Burrows-Wheeler transform (or, BWT) is a block compression algorithm and is used in programs like bzip. The output of the algorithm is a string which contains chunks of same characters which can be easily stored in a compact form. The compression is lossless, that is, we can get back the exact original string from the compressed format. The way it works is pretty amazing.
The algorithm is very simple, you just sort all the rotations lexicographically and take the last column of it. This last column is the Burrows-Wheeler transform of the string. An example will make it clear. Let our string be “PANAMABANANA”. We will add a $ at the end of the string, this end character should not be anywhere in the original string. (Considering $ to be the smallest character).
The final transformed string we get is “ANMNNBPAAAAA$”. This is the BWT of our original string. Compression? Here, we can see that we get chunks of same characters, like 5 A’s. We can store it as “ANM2NBP5A$”. For some strings we can get even more characters together in a continuous run, resulting in better compression. Great! So, do we always get same characters together? NO. For example:
“AC$BCDABDBADC”. Here none of the characters is together. Nothing to compress. Worse than the original string. Let’s see another example.

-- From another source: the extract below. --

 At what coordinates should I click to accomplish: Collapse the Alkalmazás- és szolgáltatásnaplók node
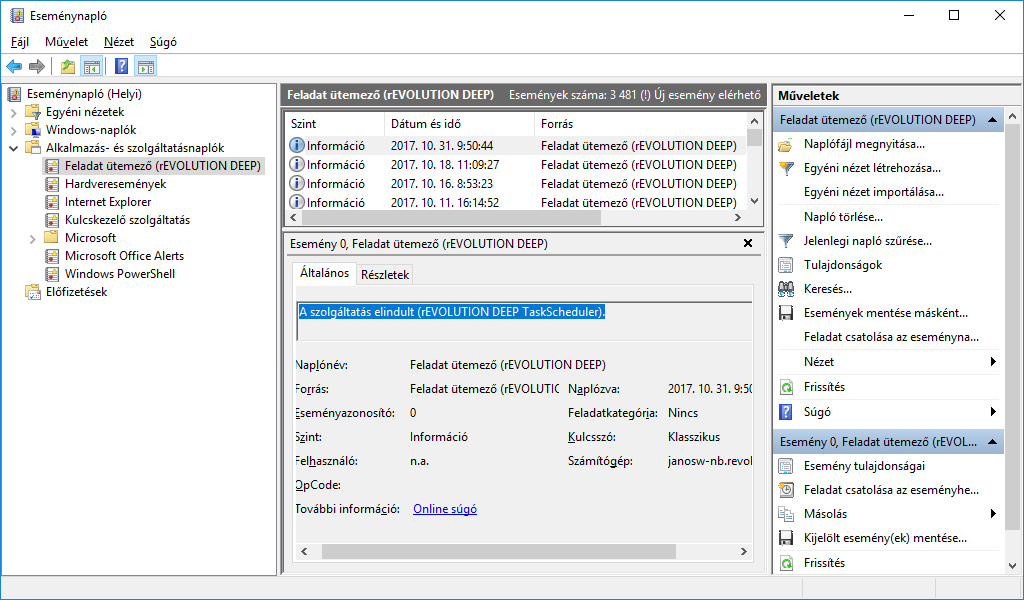pos(14,148)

“3C$3A3B”. Isn’t it nice? Hmm… So when do we get repeated characters? Well, if there are substrings which occur often in the string (like in “ABCABCABC”), then there will be more characters together. This turns out to be great for compressing strings with repeats, like the DNA sequences, where we have only 4 characters (A, C, G, T) and a lot of repeated patterns.
Great, we got our string compressed. But how to get back original string from this transform?
All the information required for getting back the original string from it’s BWT is available in the BWT itself (the last column). First, let’s look at an important fact about the first column and last column(BWT) of the sorted rotations.
For any character x, the ith x in the first column corresponds to the ith x in the last column!
For example, in the “PANAMABANANA” example, the 2nd A in first column and the 2nd A in last column are the same A. Similarly, the 3rd N in first column and 3rd N in last column is same.
This will hold true for any character, always. You can verify yourself why that’s true.
Now to get back our string, we can start tracing character by character using last column(BWT) and first column. We can get the first column by sorting the last column (BWT of the string) (actually, you just need to count the occurrence of each character). We will start tracing from $ since we know that it’s the last character. For ith x in last column, we will go to ith x in first column. Record that character. Get the corresponding indexed character in last column and repeat. Keep doing till we hit the $.
Let’s do it on a small example, “RAGA”. First it’s transformation:
Now it’s inverse transformation. Start by $. This is the first $ in the last column, so we go to the first $ in the first column, i.e. first row. Refer to the figure below. We get an A here. This is the first A in last column, so we go to first A in first column. Corresponding to it we get G. This is the first G, so we go to first G in first column, for which we get an A. This is second A in last column, going to second A in first column, we get R. This is the first R in last column, we go to first R in first column. We get a $ and we stop. This image will make the steps clear:
Tada! We got back our original string “RAGA”!
You can try out inverting other examples given in this post.
That’s it for this post. BWT is used in bzip and bzip2 for compression. BWT is also used for read alignment, where you have a lot of short query strings (known as reads) and you have to find whether it’s a substring of a larger reference string. That’s called Burrows-Wheeler Alignment.